The Power of Training: How Different Neural Network Setups Influence the Energy Demand
This work raises awareness about the energy impact of ML training for practitioners and researchers, though it is incremental in its heuristic evaluation.
The study evaluated how different neural network training setups and hyperparameters affect energy consumption on HPC hardware, finding that suboptimal configurations can use up to 5 times more energy than optimal ones to achieve the same accuracy.

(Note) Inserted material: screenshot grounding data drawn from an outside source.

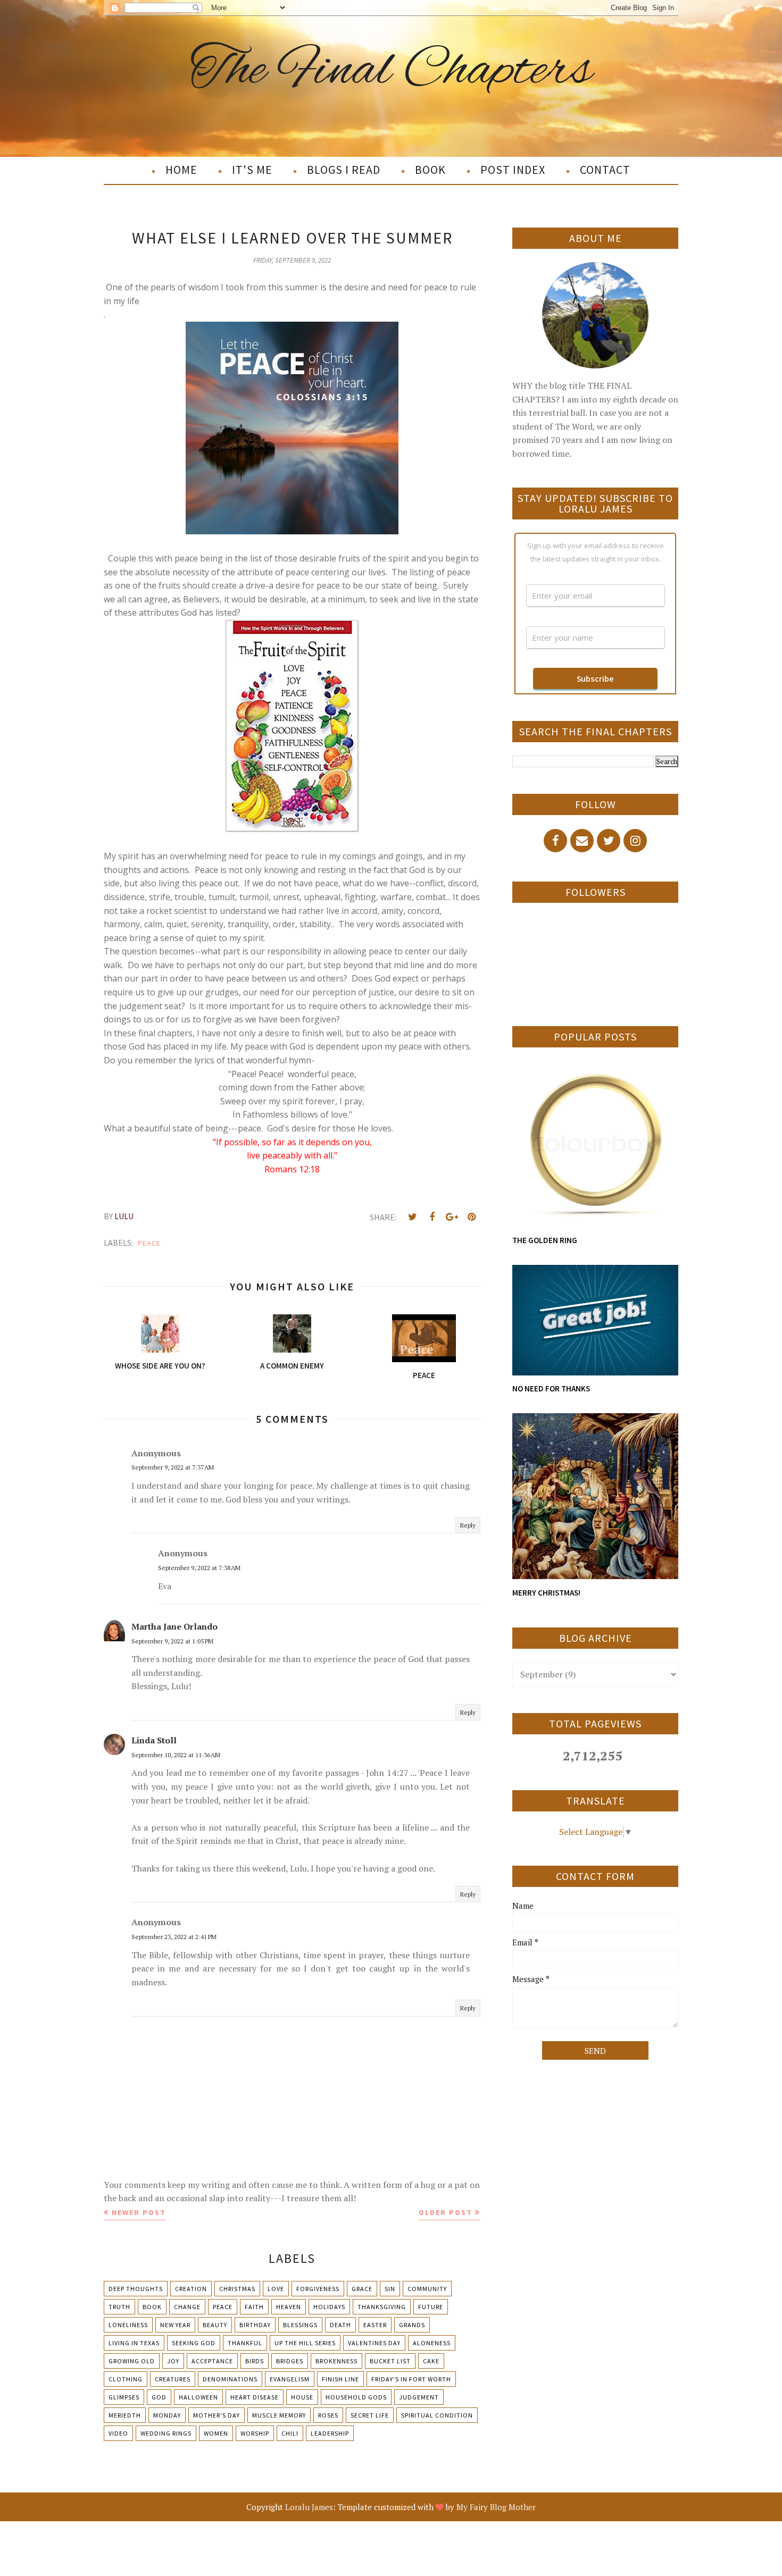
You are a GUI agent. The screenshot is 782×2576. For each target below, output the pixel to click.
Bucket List (390, 2361)
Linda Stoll (154, 1740)
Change (187, 2307)
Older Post (445, 2212)
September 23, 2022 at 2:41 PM (174, 1937)
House (302, 2397)
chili (289, 2433)
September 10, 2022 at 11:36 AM (175, 1755)
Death (340, 2325)
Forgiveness (317, 2289)
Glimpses (124, 2397)
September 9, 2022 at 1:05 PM (172, 1641)
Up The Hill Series (305, 2343)
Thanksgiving (381, 2307)
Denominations (230, 2379)
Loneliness (128, 2325)
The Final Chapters (391, 71)
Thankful (245, 2343)
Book (152, 2307)
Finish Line (340, 2379)
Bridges (289, 2361)
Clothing (126, 2379)
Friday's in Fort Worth (411, 2379)
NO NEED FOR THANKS (551, 1388)
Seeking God (193, 2343)
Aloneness (432, 2343)
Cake (431, 2361)
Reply (468, 1525)
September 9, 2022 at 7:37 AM (172, 1467)
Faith (254, 2307)
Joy (173, 2361)
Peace (149, 1243)
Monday (167, 2415)
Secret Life (370, 2415)
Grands (412, 2325)
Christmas (237, 2289)
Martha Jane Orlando (174, 1626)
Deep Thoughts (136, 2289)
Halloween (198, 2397)
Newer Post (139, 2212)
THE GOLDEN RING (544, 1240)
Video (118, 2433)
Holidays (329, 2307)
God (159, 2397)
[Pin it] (471, 1217)
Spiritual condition (437, 2415)
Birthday (255, 2325)
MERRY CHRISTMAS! (546, 1593)
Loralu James (309, 2507)
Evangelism (290, 2379)
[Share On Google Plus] (451, 1217)
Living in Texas (134, 2343)
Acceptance (212, 2361)
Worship (254, 2433)
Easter (375, 2325)
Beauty (215, 2325)
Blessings (300, 2325)
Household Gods (356, 2397)
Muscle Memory (279, 2415)
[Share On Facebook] (431, 1217)
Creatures (172, 2379)
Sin (390, 2289)
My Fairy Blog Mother (496, 2507)
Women (216, 2433)
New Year (175, 2325)
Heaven (288, 2307)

This work offers a heuristic evaluation of the effects of variations in machine learning training regimes and learning paradigms on the energy consumption of computing, especially HPC hardware with a life-cycle aware perspective. While increasing data availability and innovation in high-performance hardware fuels the training of sophisticated models, it also fosters the fading perception of energy consumption and carbon emission. Therefore, the goal of this work is to raise awareness about the energy impact of general training parameters and processes, from learning rate over batch size to knowledge transfer. Multiple setups with different hyperparameter configurations are evaluated on three different hardware systems. Among many results, we have found out that even with the same model and hardware to reach the same accuracy, improperly set training hyperparameters consume up to 5 times the energy of the optimal setup. We also extensively examined the energy-saving benefits of learning paradigms including recycling knowledge through pretraining and sharing knowledge through multitask training.